Several considerations apply to the use of mWRDs as a screening tool. mWRDs perform differently when used for screening than when used for diagnosis. Because of the differences in accuracy and the lower TB prevalence typically found in a population undergoing screening rather than diagnostic evaluation, the positive and negative predictive values of mWRDs also differ. For example, despite a high estimated specificity of 99%, over one half of positive screening tests will be false-positive when mWRDs are used to screen a population with a 1% prevalence of TB. Thus, the different implications for clinical interpretation and programmatic use of mWRDs for screening and for diagnosis must be understood. In addition, clinicians may wish to exercise their clinical judgement when interpreting mWRD results in light of the findings of a clinical examination, patient history, as well as results from other tests.
For people who have had TB in the previous 5 years, a positive mWRD result may be due to the detection of DNA persisting from the earlier TB episode. Therefore, a positive test in such cases should be investigated with phenotypic methods to exclude a false-positive result (12). A negative mWRD for a single sputum sample does not exclude TB, as individuals with TB may test mWRDnegative because they cannot produce an adequate quantity of sputum or any at all, have a very low bacillary burden in the sample or have extrapulmonary disease. If a person is unable to provide sputum, other TB screening strategies should be considered.

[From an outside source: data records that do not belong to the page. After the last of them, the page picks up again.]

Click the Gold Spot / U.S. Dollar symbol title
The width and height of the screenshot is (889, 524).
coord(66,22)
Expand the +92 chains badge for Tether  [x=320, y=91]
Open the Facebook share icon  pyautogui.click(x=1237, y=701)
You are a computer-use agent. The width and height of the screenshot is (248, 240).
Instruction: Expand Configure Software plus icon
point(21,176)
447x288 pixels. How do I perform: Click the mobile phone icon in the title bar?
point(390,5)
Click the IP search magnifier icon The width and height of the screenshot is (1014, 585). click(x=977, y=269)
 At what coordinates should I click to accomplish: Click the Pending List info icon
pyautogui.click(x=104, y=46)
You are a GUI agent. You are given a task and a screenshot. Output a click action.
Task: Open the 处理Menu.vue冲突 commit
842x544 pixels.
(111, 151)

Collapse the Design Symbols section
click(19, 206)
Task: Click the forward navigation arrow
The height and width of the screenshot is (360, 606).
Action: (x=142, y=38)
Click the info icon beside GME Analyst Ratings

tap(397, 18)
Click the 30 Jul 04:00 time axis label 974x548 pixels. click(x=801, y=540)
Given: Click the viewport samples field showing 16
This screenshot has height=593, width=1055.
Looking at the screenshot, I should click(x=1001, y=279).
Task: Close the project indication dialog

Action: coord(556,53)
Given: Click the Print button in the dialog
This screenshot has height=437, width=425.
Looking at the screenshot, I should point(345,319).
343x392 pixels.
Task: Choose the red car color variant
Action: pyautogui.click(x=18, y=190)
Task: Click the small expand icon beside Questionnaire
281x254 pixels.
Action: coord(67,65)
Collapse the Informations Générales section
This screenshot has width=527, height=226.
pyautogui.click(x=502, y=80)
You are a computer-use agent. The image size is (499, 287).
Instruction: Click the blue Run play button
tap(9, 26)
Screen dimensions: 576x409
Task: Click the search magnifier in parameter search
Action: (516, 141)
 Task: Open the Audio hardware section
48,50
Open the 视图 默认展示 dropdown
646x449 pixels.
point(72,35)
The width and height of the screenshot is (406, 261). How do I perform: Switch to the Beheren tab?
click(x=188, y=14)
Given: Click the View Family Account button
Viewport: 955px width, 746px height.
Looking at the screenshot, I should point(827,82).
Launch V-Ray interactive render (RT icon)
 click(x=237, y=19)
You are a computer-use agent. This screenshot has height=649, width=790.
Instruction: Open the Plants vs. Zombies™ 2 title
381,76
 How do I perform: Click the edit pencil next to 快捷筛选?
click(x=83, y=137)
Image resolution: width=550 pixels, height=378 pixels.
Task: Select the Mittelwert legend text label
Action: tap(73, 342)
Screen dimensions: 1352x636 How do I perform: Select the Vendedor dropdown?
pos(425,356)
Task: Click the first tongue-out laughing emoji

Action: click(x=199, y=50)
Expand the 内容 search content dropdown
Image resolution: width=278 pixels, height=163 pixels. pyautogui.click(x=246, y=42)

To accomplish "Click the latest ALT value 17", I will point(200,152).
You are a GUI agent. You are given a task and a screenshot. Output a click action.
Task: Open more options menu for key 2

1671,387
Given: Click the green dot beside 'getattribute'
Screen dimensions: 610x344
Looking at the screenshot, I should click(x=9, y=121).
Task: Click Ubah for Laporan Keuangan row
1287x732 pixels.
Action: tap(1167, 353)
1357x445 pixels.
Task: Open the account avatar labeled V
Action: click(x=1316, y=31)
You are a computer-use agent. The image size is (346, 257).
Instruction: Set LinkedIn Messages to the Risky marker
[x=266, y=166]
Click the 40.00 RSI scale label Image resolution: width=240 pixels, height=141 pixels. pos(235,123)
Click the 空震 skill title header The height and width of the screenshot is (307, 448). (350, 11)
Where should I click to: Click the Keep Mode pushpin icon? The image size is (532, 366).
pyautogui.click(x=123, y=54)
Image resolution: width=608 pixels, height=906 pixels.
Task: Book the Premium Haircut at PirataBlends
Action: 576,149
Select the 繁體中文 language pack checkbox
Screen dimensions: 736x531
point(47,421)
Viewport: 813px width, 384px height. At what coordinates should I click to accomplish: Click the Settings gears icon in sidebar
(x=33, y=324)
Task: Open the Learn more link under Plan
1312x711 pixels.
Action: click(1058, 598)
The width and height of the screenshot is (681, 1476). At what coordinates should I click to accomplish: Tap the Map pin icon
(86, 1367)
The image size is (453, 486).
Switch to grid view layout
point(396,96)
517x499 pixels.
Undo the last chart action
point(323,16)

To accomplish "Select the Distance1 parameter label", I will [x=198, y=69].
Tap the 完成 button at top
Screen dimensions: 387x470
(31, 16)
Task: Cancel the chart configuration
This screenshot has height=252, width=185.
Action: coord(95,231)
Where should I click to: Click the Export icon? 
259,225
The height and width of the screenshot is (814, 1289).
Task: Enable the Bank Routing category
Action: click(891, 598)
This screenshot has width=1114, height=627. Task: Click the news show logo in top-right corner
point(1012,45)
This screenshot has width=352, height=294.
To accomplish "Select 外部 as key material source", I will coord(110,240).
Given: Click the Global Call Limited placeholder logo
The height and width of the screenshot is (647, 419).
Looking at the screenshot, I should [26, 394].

If use of mWRDs for screening requires decentralization of the technology, there may be significant implications in terms of the purchase of machines, cartridges and other consumables, the need for an uninterrupted supply of electric power, and maintenance. If mWRD technology does not reach most health centres, samples will have to be transferred; in this instance, shifting from mWRDs for diagnosis to screening would substantially increase the workload for sample transport systems. Diagnostic connectivity platforms that automate the transmission, storage and retrieval of test results will improve the utility of mWRDs for decision-making.